**What you should do:** Here are some records; copy every line that holds the word "Open".

**Material to process:**
- - - - -
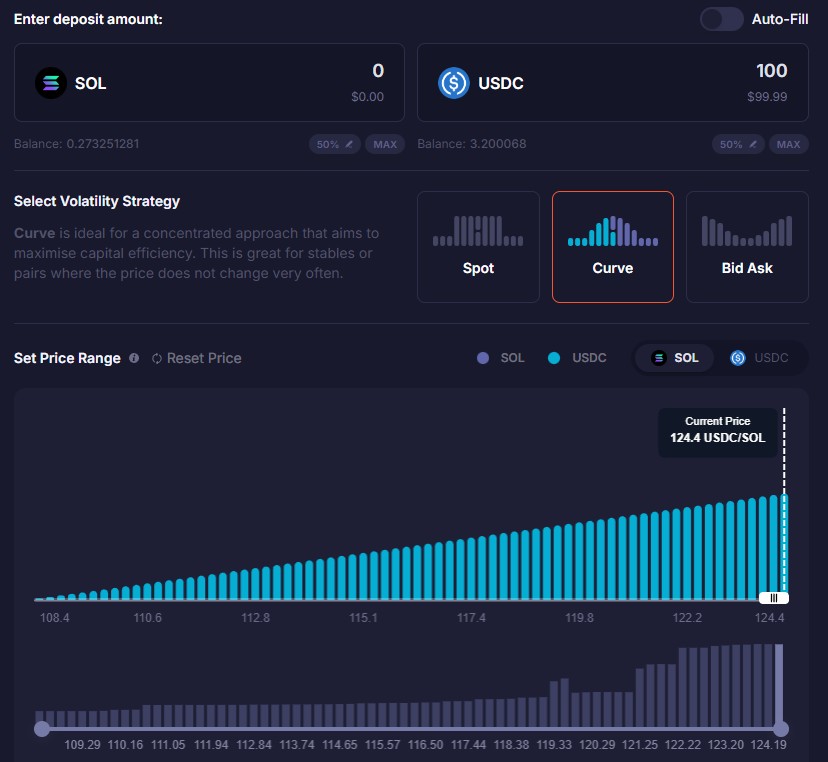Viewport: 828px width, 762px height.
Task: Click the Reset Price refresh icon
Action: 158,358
- - - - -
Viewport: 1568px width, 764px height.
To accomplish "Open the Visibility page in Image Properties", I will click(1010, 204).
- - - - -
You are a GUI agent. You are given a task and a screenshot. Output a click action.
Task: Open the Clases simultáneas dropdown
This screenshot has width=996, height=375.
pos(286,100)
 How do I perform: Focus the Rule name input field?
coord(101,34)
- - - - -
**Completed exercise:**
To accomplish "Open the Visibility page in Image Properties", I will click(1010, 204).
Task: Open the Clases simultáneas dropdown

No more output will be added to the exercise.